In order to establish a due process violation of this sort, plaintiff must show that state action deprived her of a property interest protected by the Fourteenth Amendment. See White Plains Towing Corp. v. Patterson, 991 F.2d 1049, 1062 (2d Cir.1993). While property interests are constitutionally protected, they are not generally constitutionally established; rather, “they are created and their dimensions are defined by existing rules or understandings that stem from an independent source such as state law — rules or understandings that secure certain benefits and that support claims of entitlement to those benefits.” Bd. of Regents of State Colls. v. Roth, 408 U.S. 564, 577, 92 S.Ct. 2701, 33 L.Ed.2d 548 (1972). Thus, only where a plaintiff can demonstrate that state law confers “a legitimate claim of entitlement” to a particular position will a property interest in that position arise. Id.

Velez asserts a property interest in her community school board position based on the state legislation that created it. On her view, she enjoyed a “real, non abstract objective expectation that she would continue to function in her elected position for her full term ... absent some established cause” and appropriate process, and submits that this amounts to a legitimate claim of entitlement.9 Her assertions are supported by the statutory scheme creating the community school board system. Under New York’s statutory framework, elected school board officials are entitled to serve during their elected terms, and can only be removed by the Chancellor for cause. N.Y. Educ. Law § 2590 — Z(l). Amd New York courts enforced these statutory restrictions on removal, thereby demonstrating that the limits on the Chancellor’s removal powers were not simply precatory. See, e.g., Maldonado v. Crew, 236 *86A.D.2d 314, 653 N.Y.S.2d 596 (N.Y.App.Div.1997) (affirming order enjoining the Chancellor from suspending community board members without cause). It might seem, then, that Velez’s allegations would be adequate to support a property interest claim. See DeMichele v. Greenburgh Cent. School Dist., 167 F.3d 784, 789 (2d Cir.1999) (“It is well settled that [the plaintiff], as a public employee who can be discharged only for cause, had a constitutionally protected property interest.”).

Nevertheless, in light of the Supreme Court’s pronouncements in Taylor and Marshall v. Beckham, 178 U.S. 548, 20 S.Ct. 890, 44 L.Ed. 1187 (1900) and Snowden v. Hughes, 321 U.S. 1, 64 S.Ct. 397, 88 L.Ed. 497 (1944), we conclude that Velez lacks a constitutionally cognizable property interest in her elected office. In Taylor, the governor of Kentucky claimed to have been deprived of property — namely, his political position — without due process of law, since, he averred, the recount election ousting him from office was marred by voter fraud. The Court rejected his claim in short order:

The decisions are numerous to the effect that public offices are mere agencies or trusts, and not property as such .... [Ggenerally speaking, the nature of the relation of a public officer to the public is inconsistent with either a property or a contract right.

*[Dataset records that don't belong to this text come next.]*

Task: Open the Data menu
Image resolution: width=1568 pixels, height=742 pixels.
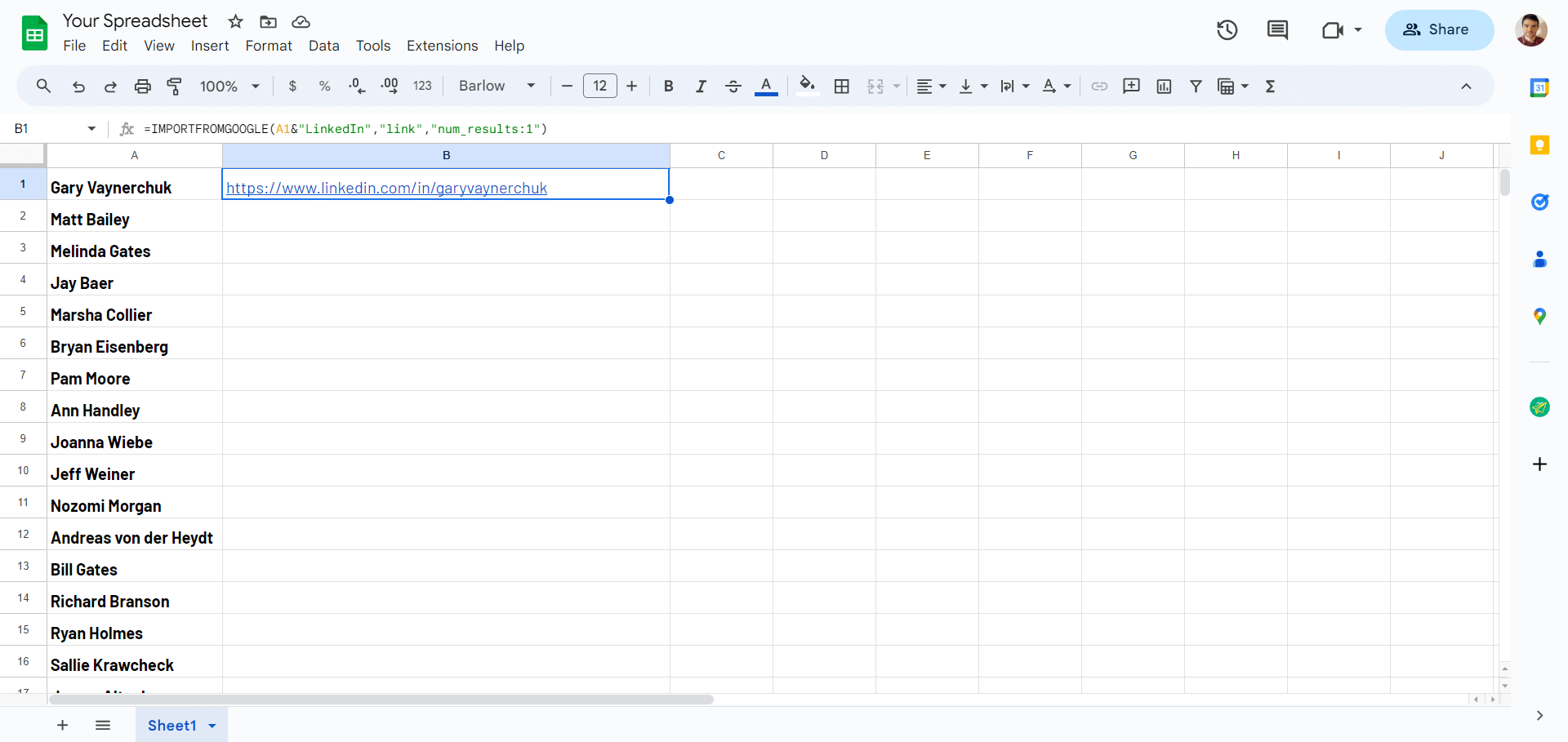Action: pos(323,46)
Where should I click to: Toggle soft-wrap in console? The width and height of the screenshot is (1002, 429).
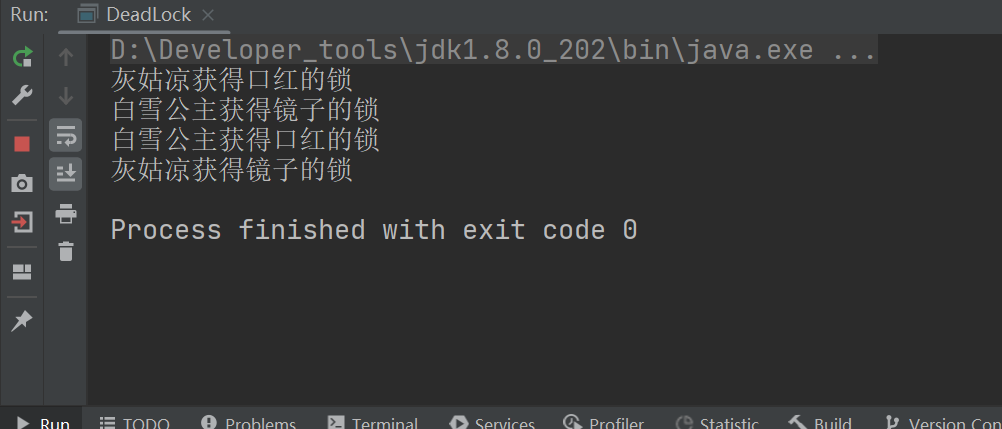coord(66,135)
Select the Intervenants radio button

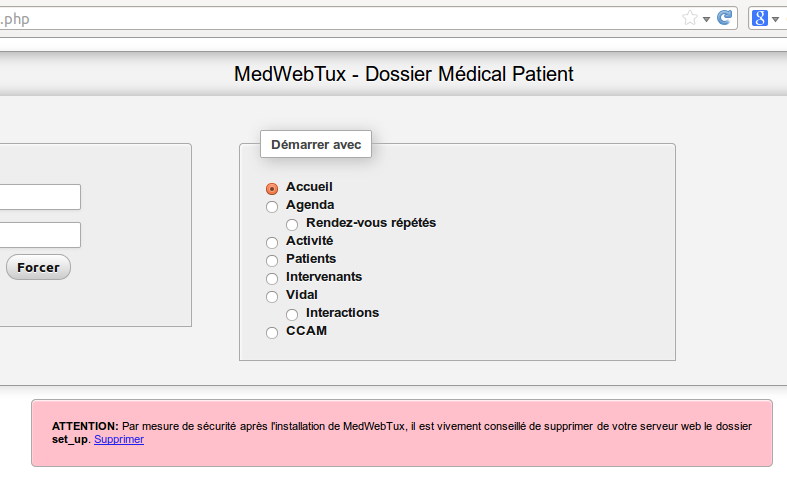coord(272,279)
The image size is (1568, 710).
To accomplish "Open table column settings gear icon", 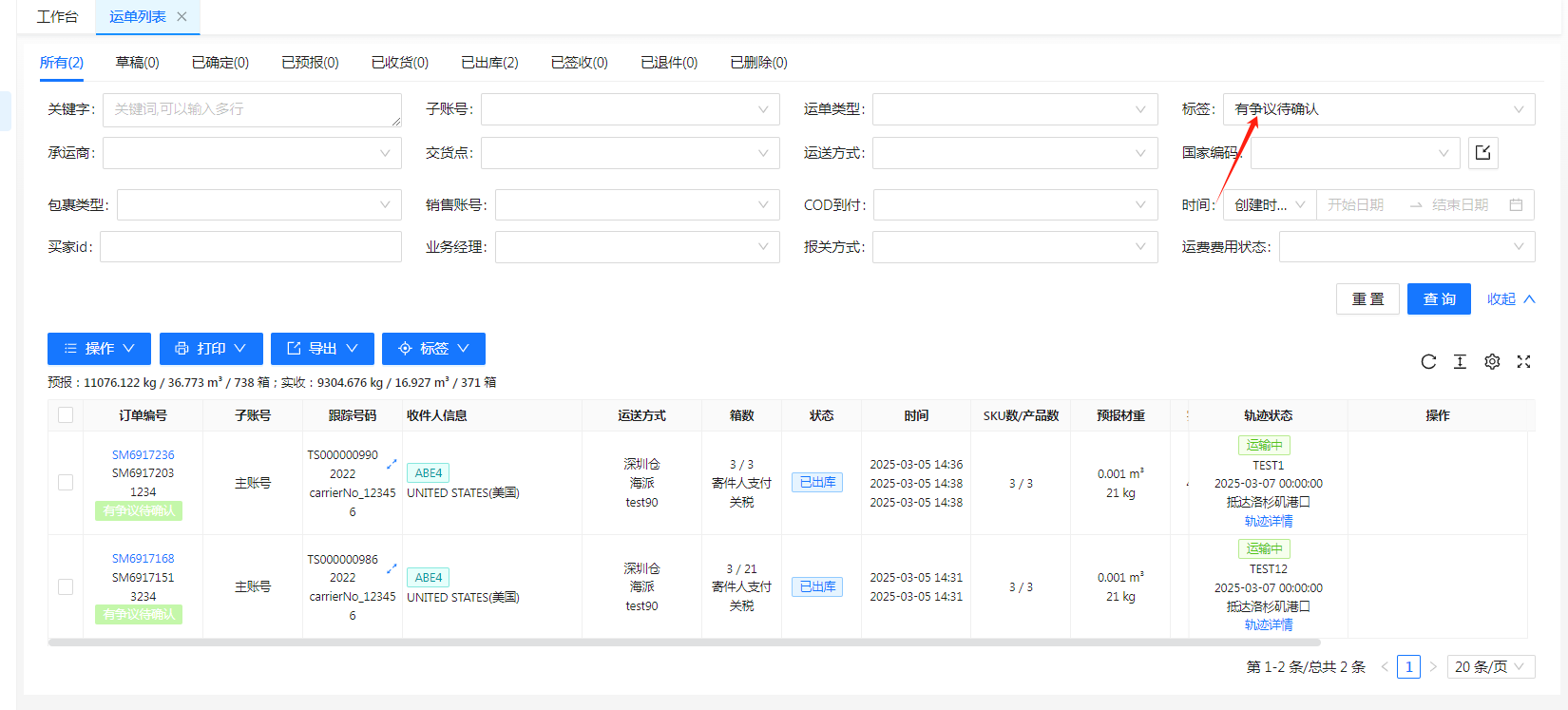I will [1492, 361].
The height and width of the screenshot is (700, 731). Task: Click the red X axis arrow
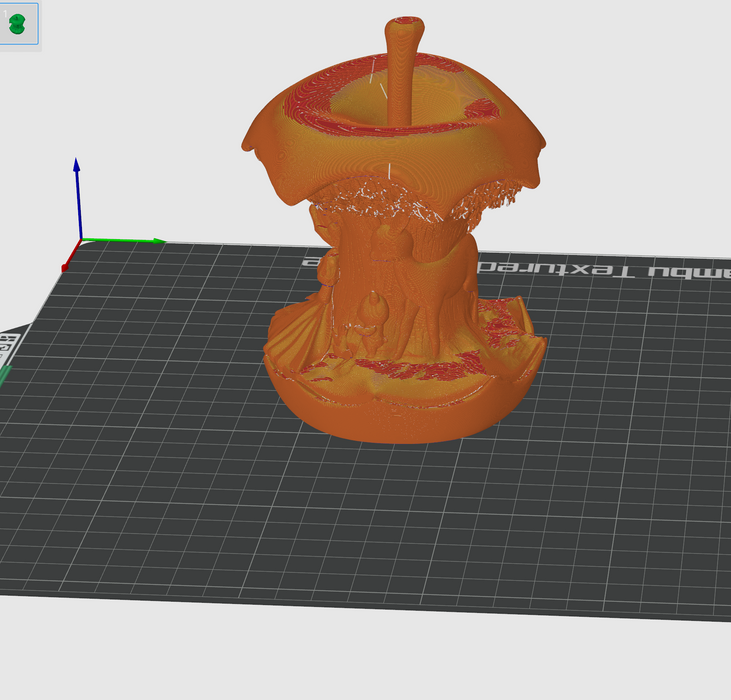pyautogui.click(x=68, y=265)
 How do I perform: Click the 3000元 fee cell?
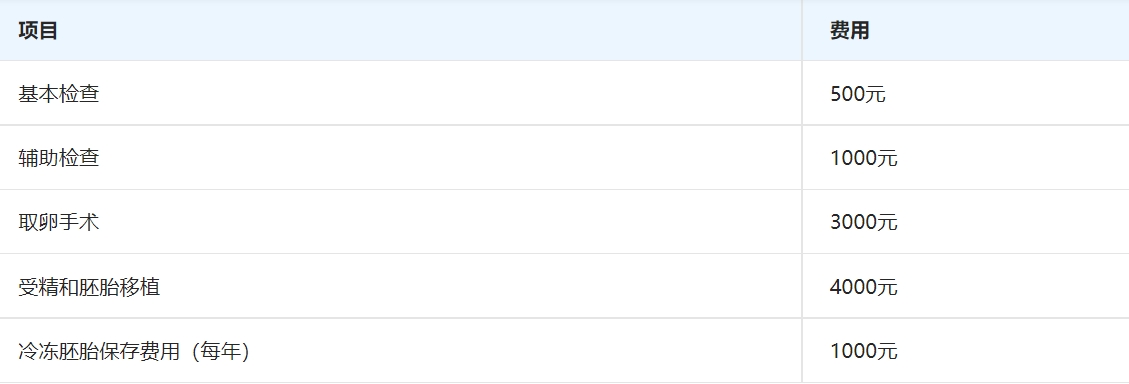point(863,222)
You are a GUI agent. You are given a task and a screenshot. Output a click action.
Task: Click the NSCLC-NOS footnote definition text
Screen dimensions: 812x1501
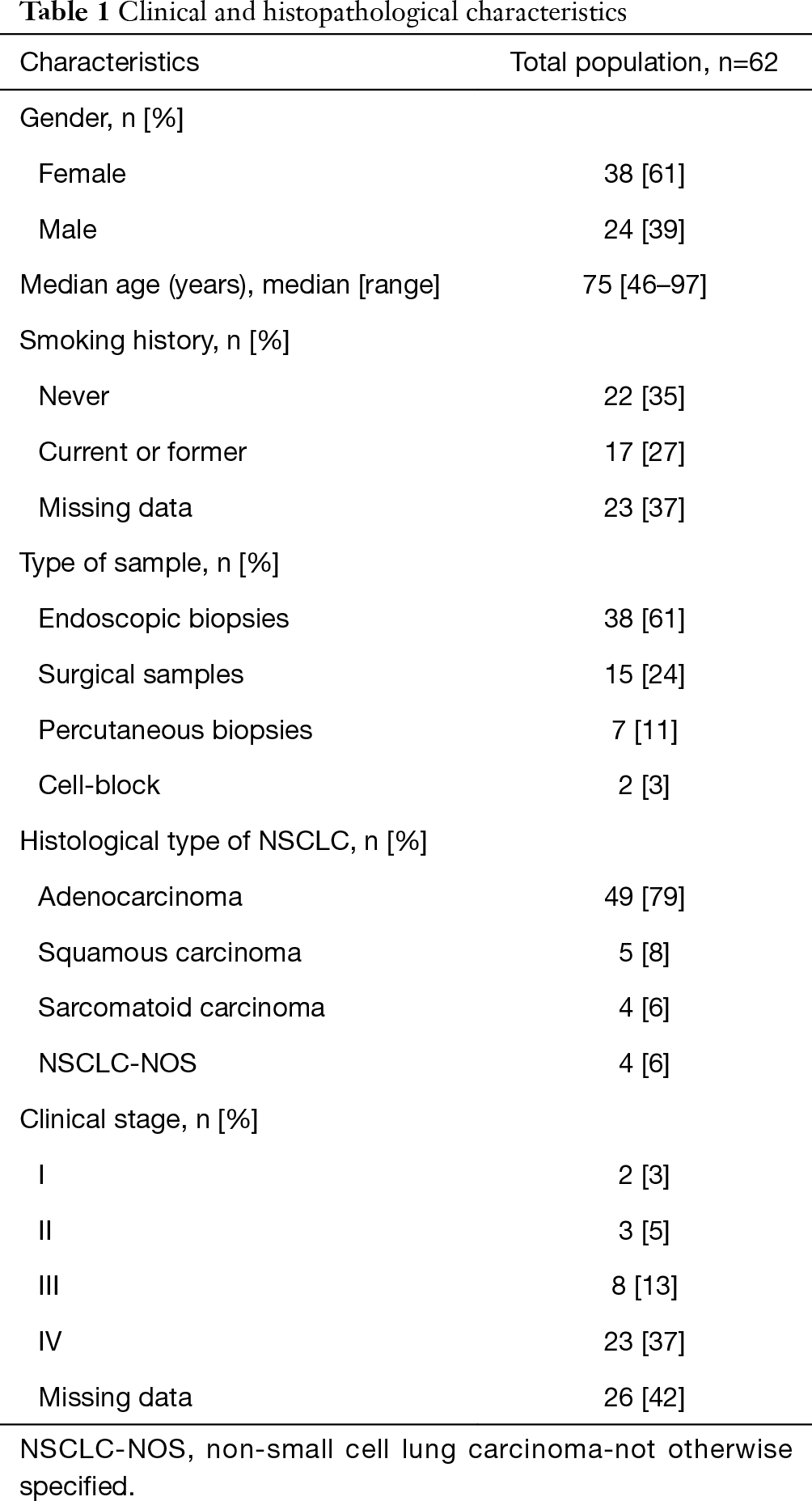(x=406, y=1467)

Id. at 577, 20 S.Ct. 890 (emphasis added). The Court therefore concluded that the official had been “denied no right secured by the 14th Amendment.” Id. at 578, 20 S.Ct. 890.

In Snowden, the Court, reaffirming Taylor, again asserted that elected offices cannot constitute “property” within the meaning of the Fourteenth Amendment:

More than forty years ago this Court determined that an unlawful denial by state action of a right to state political office is not a denial of a right of property ... secured by the due process clause. Taylor and Marshall v. Beckham, 178 U.S. 548, 20 S.Ct. 1009 [44 L.Ed. 1187], Only once since has this Court had occasion to consider the question and it then reaffirmed that conclusion, Cave v. State of Missouri ex rel. Newell, 246 U.S. 650, 38 S.Ct. 334, 62 L.Ed. 921, as we reaffirm it now.

Snowden, 321 U.S. at 7, 64 S.Ct. 397 (emphasis added).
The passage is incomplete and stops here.